Information is not a neutral market good, it is a common good working for our general interest. It is an integral part of democracy in practice. To face up to the deontological drift of the media, one hundred countries in the world have created authorities for the ethical regulation of information and journalism. Numerous European countries are fortunate enough to be among them. Yet in France, journalists have still refused its creation.

Often called “press councils,” this mediating authority between the press and its public is an observatory for good (and bad) practices and a space for public debate; a place of equitable research; a pedagogical tool of civic innovation on the functioning of the media. It encourages a process that reinforces journalistic independence and allows for the regulation of journalistic activity in the name of quality. This “press council” therefore has multiple functions and is more than simply a supervisory council for journalists like many people think.

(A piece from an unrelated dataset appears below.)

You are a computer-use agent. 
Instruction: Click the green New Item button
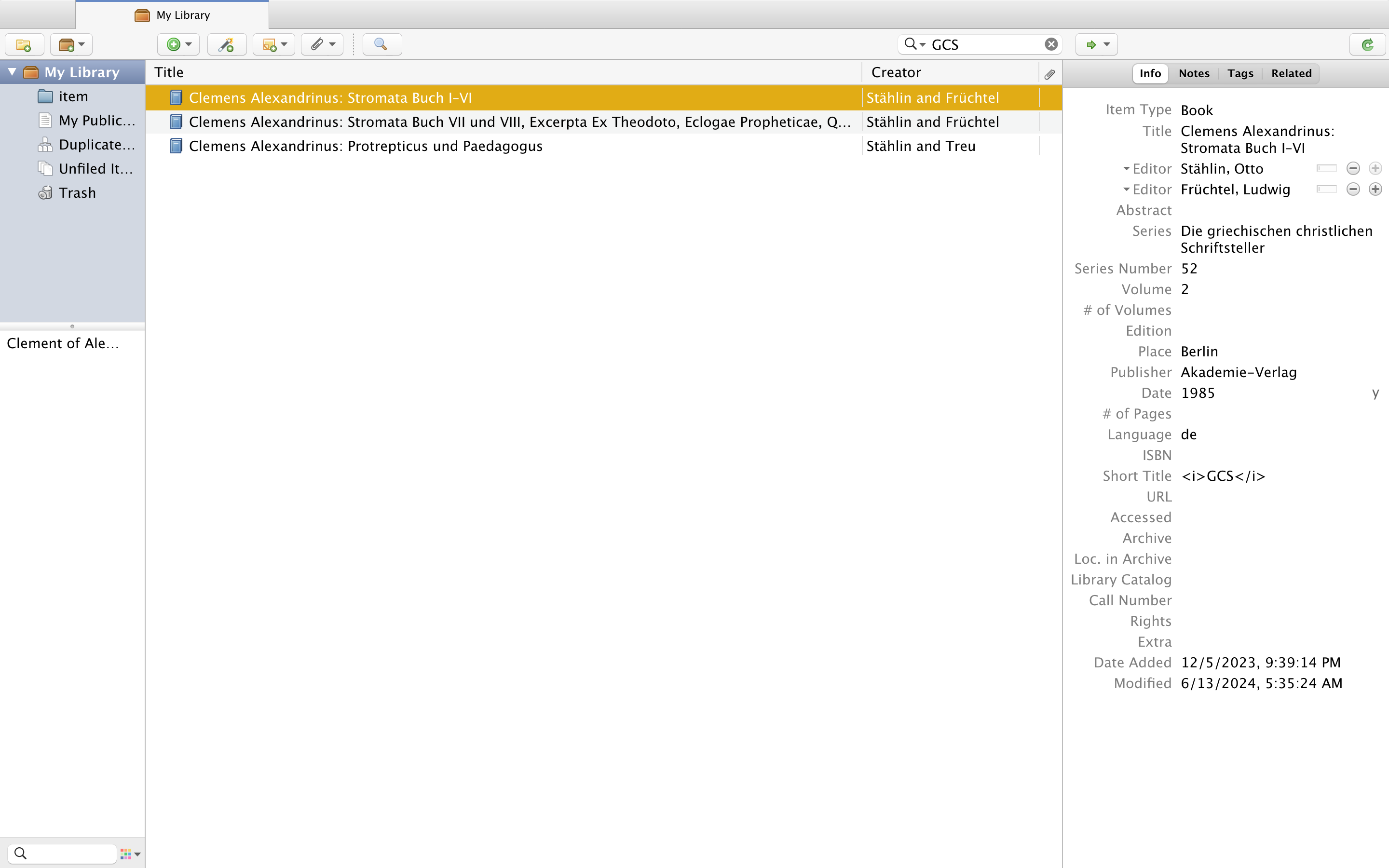(178, 44)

Such an entity should ideally be composed of:

– journalists, the primary holders of responsibility for the quality of information, as recognized by a specific statute in law.

– Editors of the press (all forms of media), responsible for the “final product” through which information is brought to the public, and co-holders of the responsibility for quality according to the courts.

– Representatives of the reading public, so that they can exercise their right to quality information.

These independent national authorities, created in numerous countries across Europe, were reunited in 1999 in the Alliance of Independent European Press Councils who organize an annual meeting. It would be interesting if this Alliance could serve as a starting point for the creation of a common observatory that would lead transversal work and offer a space for debate and reflection.


Create a European observatory for mediation and journalistic deontology with a direct link to the Alliance of Independent European Press Councils. Beyond the functions of regulation and mediation assured by the national press councils, the observatory would be responsible for following criticism of professional practices, working to keep a watch on deonotology, creating a space of debate and reflection on ethical questions, and for developing pedagogical tools for professionals and non-professionals working with information.